Interestingly, the “data=…” line in Thread 1 may or may not be considered loop-invariant code, depending on how the value is computed. If the value computation updates some value or calls another function, then the compiler cannot move the value computation outside the loop. If the line is something like “data=2” then the compiler will find that this is loop-invariant code. If the line is something like “data=j” then this is not strictly loop-invariant code but the compiler may figure out that only the last value written is relevant, replace this with “j=1000”, and move that outside the loop.

Finally, “while(f==0);” and “f=0;” in Thread 0 may or may not be considered to be loop-invariant code, depending on how smart the compiler is. Note that f is both read and written inside the loop, and the compiler (usually) does not know its value before the loop. Also, for loop-invariant code motion the compiler has to ensure that the resulting code has the exact same behavior (in sequential execution) as the original code, and it is hard to produce equivalent code if accesses to “f” are moved outside the loop. This code must do “while(f==0);” then do “f=0” and print a data element, then do another “while(f==0);” and then enter a loop that prints “data” 999 more times. This is unlikely for a compiler to figure out, so this code is likely to not be considered loop-invariant. A similar discussion can be made for accesses to “g” in Thread 1.

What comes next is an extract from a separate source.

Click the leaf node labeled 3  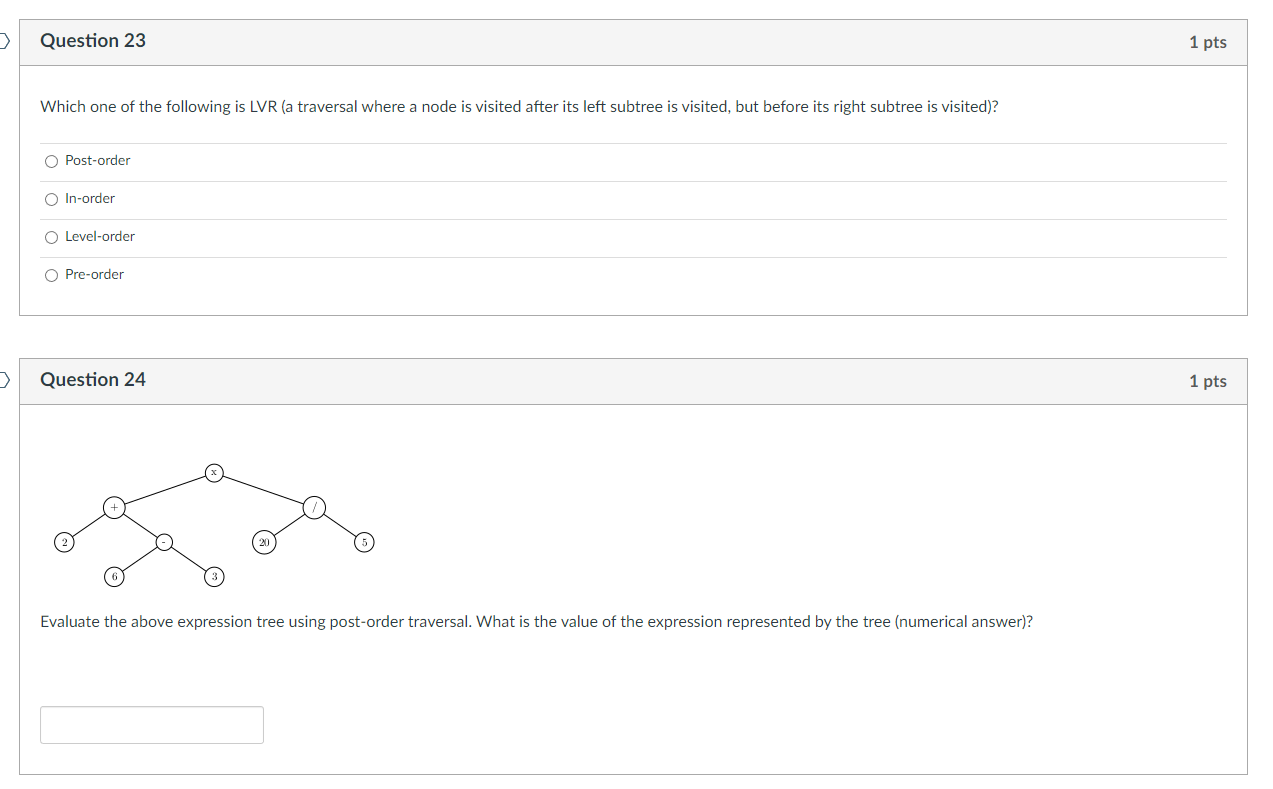(213, 576)
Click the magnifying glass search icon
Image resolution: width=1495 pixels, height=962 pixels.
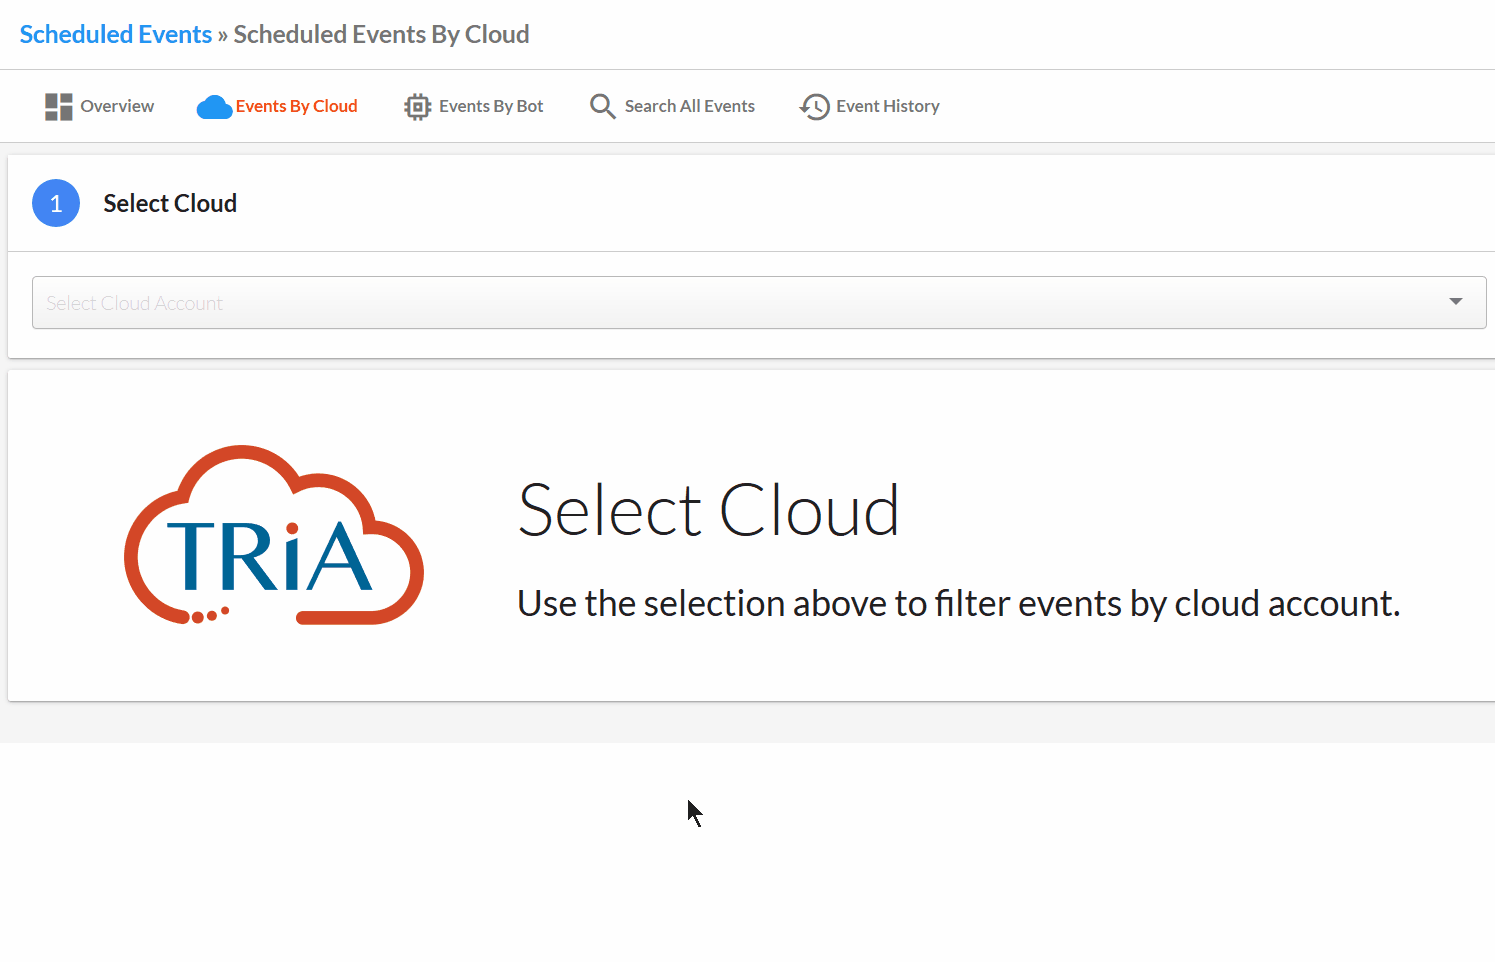(x=602, y=106)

Assuming that only “f=1” and “g=1” are moved (so we have the code shown above), we can get several different parallel executions (which are all wrong):

Option 1: Thread 0 executes “g=1” (note that “g” is already 1 initially). Then either Thread 1 does “f=1” and Thread 0 exists its while loop immediately or Thread 0 waits in the “while(f==0)’” loop until Thread 1 sets “f” to 1. Either way, after “f=1” in Thread 1 we have two options:

Option 1.1: Thread 0 can print a garbage “data” value (note that data is not initialized yet)

Option 1.2: Thread 1 may do its “while(g==0);” (note that t exits immediately because g is initially 1) and produce a data value, and then Thread 0 prints this value. Either way, this is the last thing Thread 1 prints because it then does “f=0;” and starts waiting for “f” to change (which will never happen). Similarly, Thread 1, after producing one value (either in time for it to be printed or after garbage has been printed) sets “g” to 0 and then waits forever in its “while(g==0);” loop.

Option 2: Thread 1 completes the first iteration (and sets “g” to zero) before Thread 0 manages to do “g=1”. In this case, either Thread 1 waits until Thread 0 sets “g” to 1, or Thread 0 sets “g” to 1 just before Thread 0 enters its “while” loop. Either way, Thread 0 will produce another data value and then get stuck, but we have two options again:

Option 2.1: Thread 0 prints a value before Thread 0 produces the second value. In this case, only the first value produced by Thread 1 is printed by Thread 0.

Option 2.2: Thread 0 prints a value after Thread 0 produces the second value, in which case only the second value produced by Thread 1 is printed by Thread 1. Either way, Thread 0 gets stuck after the first thing it prints so nothing else gets printed.

In summary, the visible behavior of the program is that both threads never complete execution and that exactly one value is printed, and this value can be 1) the first value produced by Thread 1, 2) the second value produced by Thread 2, or 3) any value (whatever happens to be in “data” before Thread 1 produces the first value).